Lumbar juxtafacet cyst treatment
Optimal treatment of the lumbar juxtafacet cyst remains controversial.
There is one case report of a cyst that resolved spontaneously 1).
If symptoms persist with conservative treatment, some promote cyst aspiration or facet injection with steroids 2) while most advocate surgical excision of the cyst.
First-line treatment is nonsurgical management consisting of oral NSAIDs, physical therapy, bracing, epidural steroid injections, and/or cyst aspiration. Given the high rate of recurrence and the relatively low satisfaction with nonsurgical management, surgical options, including hemilaminectomy or laminotomy to excise the cyst and decompress the neural elements, are typically performed. Recent studies suggest that segmental fusion of the involved levels may decrease the risks of cyst recurrence and radiculopathy 3).
Surgical removal of juxtafacet cysts is recommended for immediate symptomatic relief. Concomitant spinal fixation to prevent progression of spinal spondylolisthesis or cyst recurrence depends on cyst size, involvement of surrounding structures, degree of preoperative spondylolisthesis, and facet joint destruction 4).
The controversy about conservative versus surgical treatment and the need for concomitant fusion still exists 5).

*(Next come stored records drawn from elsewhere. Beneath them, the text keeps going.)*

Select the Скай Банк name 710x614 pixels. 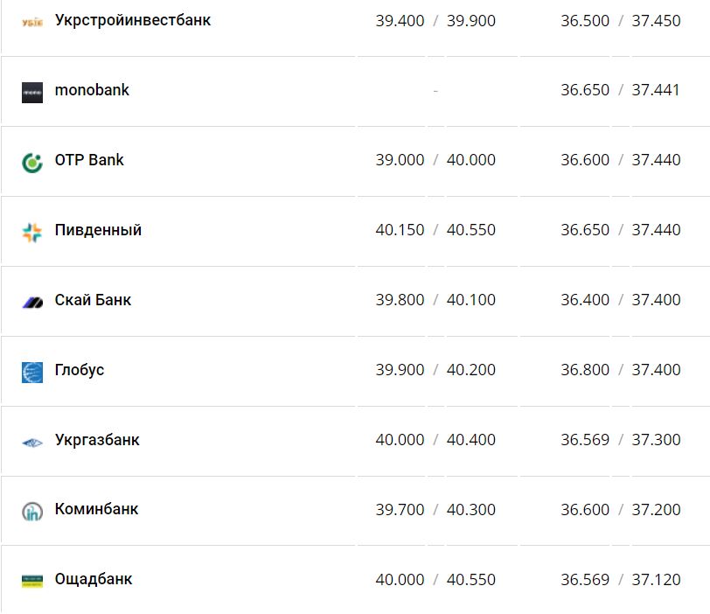click(93, 300)
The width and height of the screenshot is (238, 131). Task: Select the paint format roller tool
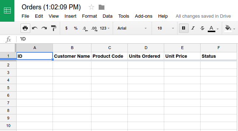[54, 28]
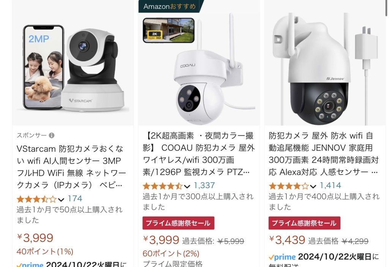The width and height of the screenshot is (389, 267).
Task: Click the ¥3,439 price of JENNOV camera
Action: pos(287,240)
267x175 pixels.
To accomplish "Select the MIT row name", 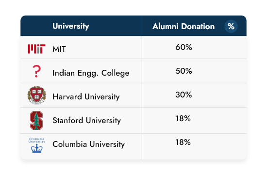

Targeted Radiofrequency Ablation as an Adjunct in Treatment of Lumbar Facet Cysts 6).
There are three main non-surgical treatment options for synovial cysts in the lumbar spine:
Observation and activity modifications
General non-surgical treatments for pain relief
Injections
Observation and Activity Modification
If the synovial cyst is not creating a lot of dysfunction or pain in the patient’s daily life, no medical treatments may be necessary. Since the pain is usually caused by certain positions, changing positions is a reasonable way to deal with the pain as long as a patient can still function adequately.
General Non-Surgical Treatments
In conjunction with activity modification, patients will typically find pain relief with a range of possible nonsurgical remedies, including but not limited to:
Application of ice and/or heat, which is especially effective for activity related pain and discomfort
Pain medications, including non-steroidal anti-inflammatory medications (such as ibuprofen), acetaminophen, and/or prescription pain medications
Rest, which is most effective for brief periods, such as a few hours or a day or two
Almost all treatment regimens will include some form of exercise and stretching routine. For aerobic exercise, it may be preferable for the patient to try stationary biking instead of walking, because in the seated position (leaning forward) the patient should be fairly comfortable.